__GIVEN RECORDS__:

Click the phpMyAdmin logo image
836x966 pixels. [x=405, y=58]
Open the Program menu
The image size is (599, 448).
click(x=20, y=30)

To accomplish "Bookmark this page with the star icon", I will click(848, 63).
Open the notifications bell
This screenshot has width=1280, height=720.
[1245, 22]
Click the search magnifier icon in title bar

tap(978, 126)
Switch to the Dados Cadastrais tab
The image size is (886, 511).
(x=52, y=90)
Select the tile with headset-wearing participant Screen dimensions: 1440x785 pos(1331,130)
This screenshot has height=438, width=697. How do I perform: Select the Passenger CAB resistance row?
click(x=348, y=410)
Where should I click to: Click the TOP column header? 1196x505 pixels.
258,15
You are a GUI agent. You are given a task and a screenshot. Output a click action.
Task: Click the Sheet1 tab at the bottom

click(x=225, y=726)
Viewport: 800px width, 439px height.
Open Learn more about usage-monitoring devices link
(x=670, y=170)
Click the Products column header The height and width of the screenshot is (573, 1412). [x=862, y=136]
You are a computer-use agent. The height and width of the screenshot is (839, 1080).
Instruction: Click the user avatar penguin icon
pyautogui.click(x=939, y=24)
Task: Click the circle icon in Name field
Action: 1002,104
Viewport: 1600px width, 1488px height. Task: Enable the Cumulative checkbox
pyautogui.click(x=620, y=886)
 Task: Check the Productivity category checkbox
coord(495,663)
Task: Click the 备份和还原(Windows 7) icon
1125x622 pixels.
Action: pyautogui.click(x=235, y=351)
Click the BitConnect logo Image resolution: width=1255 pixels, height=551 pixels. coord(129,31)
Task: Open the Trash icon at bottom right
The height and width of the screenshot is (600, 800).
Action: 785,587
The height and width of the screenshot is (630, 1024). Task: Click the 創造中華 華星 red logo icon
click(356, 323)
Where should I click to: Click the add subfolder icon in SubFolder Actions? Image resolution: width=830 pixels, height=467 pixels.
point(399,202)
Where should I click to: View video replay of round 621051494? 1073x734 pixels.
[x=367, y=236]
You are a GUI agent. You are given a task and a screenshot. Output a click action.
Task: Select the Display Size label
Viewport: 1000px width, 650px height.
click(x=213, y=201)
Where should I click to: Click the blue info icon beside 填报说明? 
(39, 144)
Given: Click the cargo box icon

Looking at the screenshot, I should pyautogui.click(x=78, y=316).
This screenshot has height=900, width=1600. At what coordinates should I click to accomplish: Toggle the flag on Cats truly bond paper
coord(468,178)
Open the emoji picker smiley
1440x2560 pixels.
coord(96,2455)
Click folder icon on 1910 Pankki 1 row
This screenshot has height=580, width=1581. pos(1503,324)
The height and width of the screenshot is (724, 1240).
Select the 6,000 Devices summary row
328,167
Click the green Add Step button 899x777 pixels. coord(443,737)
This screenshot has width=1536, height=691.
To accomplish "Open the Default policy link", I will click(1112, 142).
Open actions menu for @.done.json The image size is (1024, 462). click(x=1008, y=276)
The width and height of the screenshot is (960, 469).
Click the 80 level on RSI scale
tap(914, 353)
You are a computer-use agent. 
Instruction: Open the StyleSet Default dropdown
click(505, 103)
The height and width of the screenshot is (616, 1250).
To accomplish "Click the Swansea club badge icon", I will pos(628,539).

__TASK TO CARRY OUT__:
Reproduce the entries exactly. Every word has to stay the same.

__EXERCISE SOLUTION__:
Click the phpMyAdmin logo image
836x966 pixels. [x=405, y=58]
Open the Program menu
The image size is (599, 448).
click(x=20, y=30)

To accomplish "Bookmark this page with the star icon", I will click(848, 63).
Open the notifications bell
This screenshot has width=1280, height=720.
[1245, 22]
Click the search magnifier icon in title bar

tap(978, 126)
Switch to the Dados Cadastrais tab
The image size is (886, 511).
(x=52, y=90)
Select the tile with headset-wearing participant Screen dimensions: 1440x785 pos(1331,130)
This screenshot has height=438, width=697. How do I perform: Select the Passenger CAB resistance row?
click(x=348, y=410)
Where should I click to: Click the TOP column header? 1196x505 pixels.
258,15
You are a GUI agent. You are given a task and a screenshot. Output a click action.
Task: Click the Sheet1 tab at the bottom

click(x=225, y=726)
Viewport: 800px width, 439px height.
Open Learn more about usage-monitoring devices link
(x=670, y=170)
Click the Products column header The height and width of the screenshot is (573, 1412). [x=862, y=136]
You are a computer-use agent. The height and width of the screenshot is (839, 1080).
Instruction: Click the user avatar penguin icon
pyautogui.click(x=939, y=24)
Task: Click the circle icon in Name field
Action: 1002,104
Viewport: 1600px width, 1488px height. Task: Enable the Cumulative checkbox
pyautogui.click(x=620, y=886)
 Task: Check the Productivity category checkbox
coord(495,663)
Task: Click the 备份和还原(Windows 7) icon
1125x622 pixels.
Action: pyautogui.click(x=235, y=351)
Click the BitConnect logo Image resolution: width=1255 pixels, height=551 pixels. coord(129,31)
Task: Open the Trash icon at bottom right
The height and width of the screenshot is (600, 800).
Action: 785,587
The height and width of the screenshot is (630, 1024). Task: Click the 創造中華 華星 red logo icon
click(356, 323)
Where should I click to: Click the add subfolder icon in SubFolder Actions? Image resolution: width=830 pixels, height=467 pixels.
point(399,202)
Where should I click to: View video replay of round 621051494? 1073x734 pixels.
[x=367, y=236]
You are a GUI agent. You are given a task and a screenshot. Output a click action.
Task: Select the Display Size label
Viewport: 1000px width, 650px height.
click(x=213, y=201)
Where should I click to: Click the blue info icon beside 填报说明? 
(39, 144)
Given: Click the cargo box icon

Looking at the screenshot, I should pyautogui.click(x=78, y=316).
This screenshot has height=900, width=1600. At what coordinates should I click to accomplish: Toggle the flag on Cats truly bond paper
coord(468,178)
Open the emoji picker smiley
1440x2560 pixels.
coord(96,2455)
Click folder icon on 1910 Pankki 1 row
This screenshot has height=580, width=1581. pos(1503,324)
The height and width of the screenshot is (724, 1240).
Select the 6,000 Devices summary row
328,167
Click the green Add Step button 899x777 pixels. coord(443,737)
This screenshot has width=1536, height=691.
To accomplish "Open the Default policy link", I will click(1112, 142).
Open actions menu for @.done.json The image size is (1024, 462). click(x=1008, y=276)
The width and height of the screenshot is (960, 469).
Click the 80 level on RSI scale
tap(914, 353)
You are a computer-use agent. 
Instruction: Open the StyleSet Default dropdown
click(505, 103)
The height and width of the screenshot is (616, 1250).
To accomplish "Click the Swansea club badge icon", I will pos(628,539).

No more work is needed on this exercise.